Written exercise. Which lines in the rows below contain the word "height", with case counting? Show each of those lines.

Records provided.
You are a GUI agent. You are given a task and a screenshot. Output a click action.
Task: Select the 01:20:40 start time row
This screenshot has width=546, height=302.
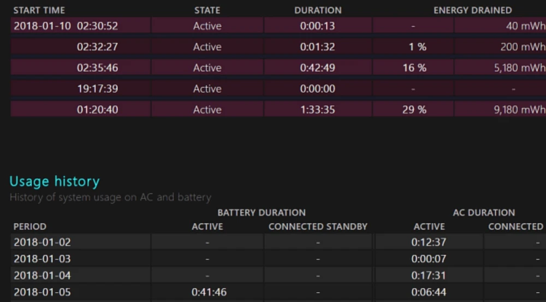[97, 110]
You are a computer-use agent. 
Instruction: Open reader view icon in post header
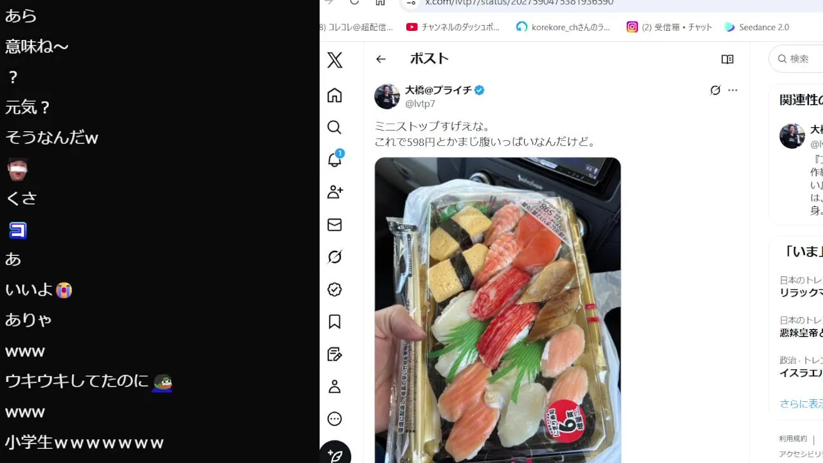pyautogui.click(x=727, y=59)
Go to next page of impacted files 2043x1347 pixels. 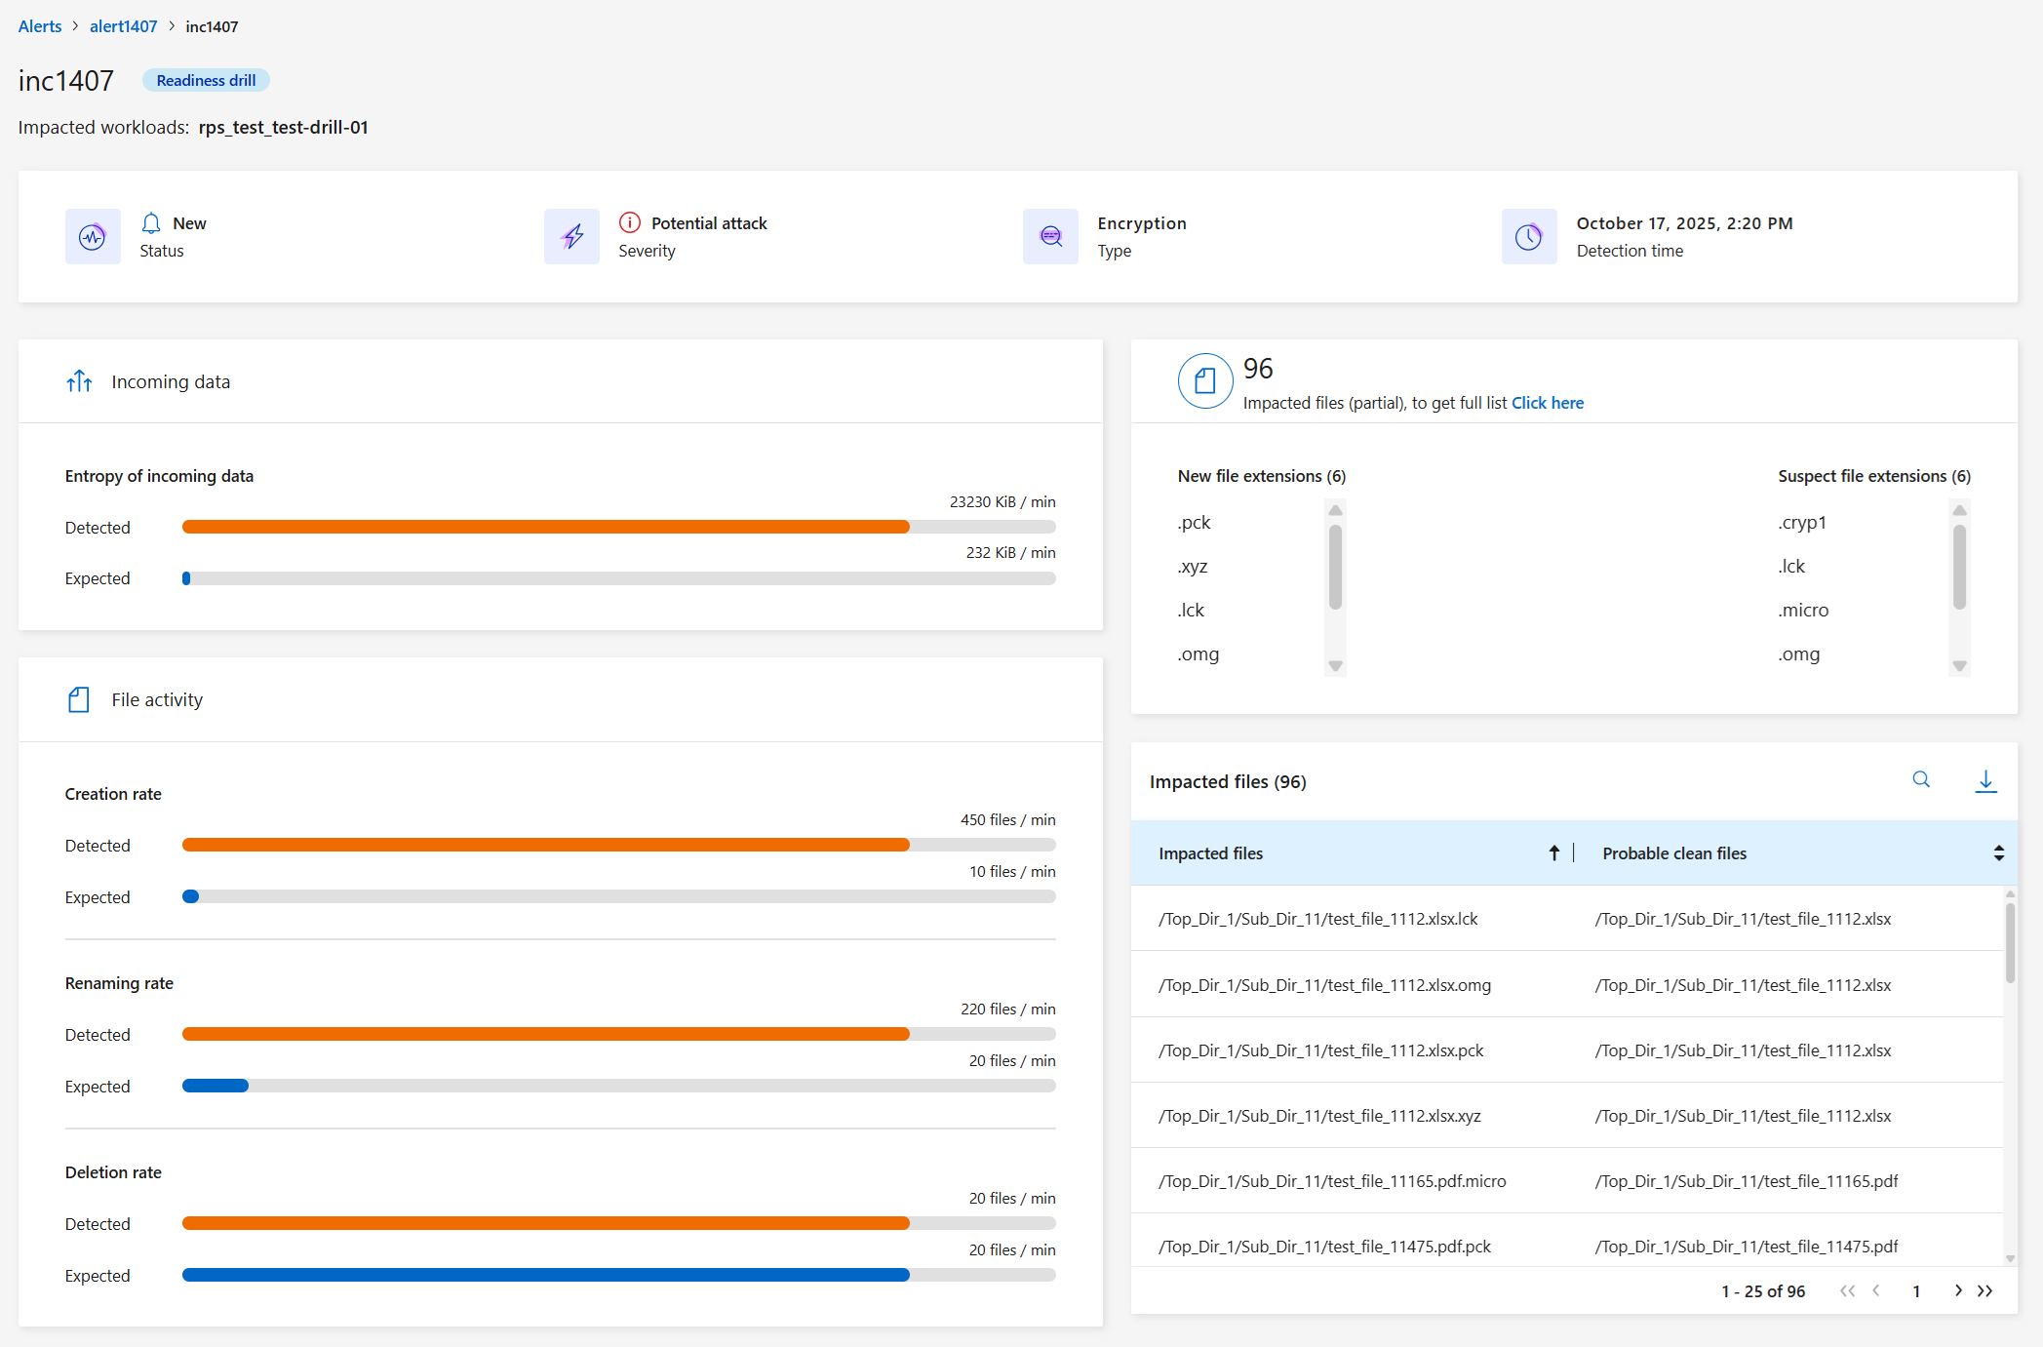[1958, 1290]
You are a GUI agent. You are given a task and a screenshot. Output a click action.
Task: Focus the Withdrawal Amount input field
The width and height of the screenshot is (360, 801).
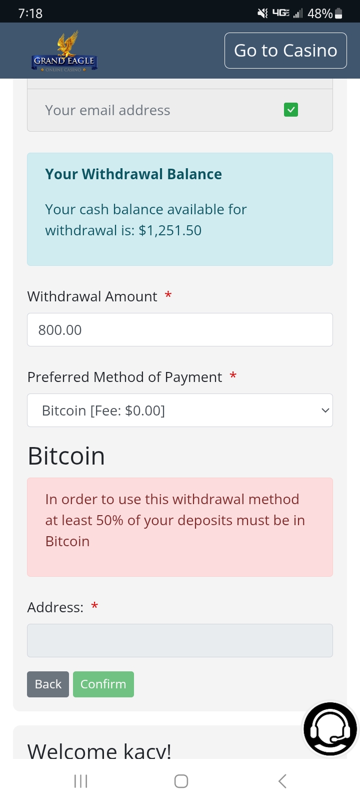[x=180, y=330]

Exercise output.
This screenshot has width=546, height=302.
The width and height of the screenshot is (360, 801).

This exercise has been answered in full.